### WHAT NEEDS TO BE DONE
Check each line of the data for "computer", and copy the ones that have it.

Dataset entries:
########

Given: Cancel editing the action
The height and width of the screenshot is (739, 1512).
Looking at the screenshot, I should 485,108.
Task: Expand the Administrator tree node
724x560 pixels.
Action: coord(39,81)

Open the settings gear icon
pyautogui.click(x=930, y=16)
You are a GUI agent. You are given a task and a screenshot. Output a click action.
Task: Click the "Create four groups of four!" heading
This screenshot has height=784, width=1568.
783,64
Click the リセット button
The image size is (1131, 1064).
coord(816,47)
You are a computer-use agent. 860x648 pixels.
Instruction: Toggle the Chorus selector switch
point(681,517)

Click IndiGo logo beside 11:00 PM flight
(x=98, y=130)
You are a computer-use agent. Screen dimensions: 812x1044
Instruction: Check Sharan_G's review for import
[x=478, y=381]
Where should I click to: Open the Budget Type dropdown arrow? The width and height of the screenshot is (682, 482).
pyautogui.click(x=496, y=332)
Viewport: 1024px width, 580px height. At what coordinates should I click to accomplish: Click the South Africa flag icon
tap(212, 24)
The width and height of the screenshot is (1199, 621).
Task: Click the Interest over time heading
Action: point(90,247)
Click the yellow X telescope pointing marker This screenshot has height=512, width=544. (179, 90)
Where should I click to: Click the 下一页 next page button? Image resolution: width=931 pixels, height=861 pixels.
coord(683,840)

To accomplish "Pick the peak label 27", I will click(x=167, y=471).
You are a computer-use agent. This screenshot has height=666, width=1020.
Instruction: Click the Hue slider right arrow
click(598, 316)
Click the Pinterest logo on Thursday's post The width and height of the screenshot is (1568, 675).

########

### SOLUTION TO THIS PROBLEM
You are a computer-use agent. 860x648 pixels.
You are a computer-use agent. Screen dimensions: 812x1044
You are a computer-use agent. This screenshot has height=666, width=1020.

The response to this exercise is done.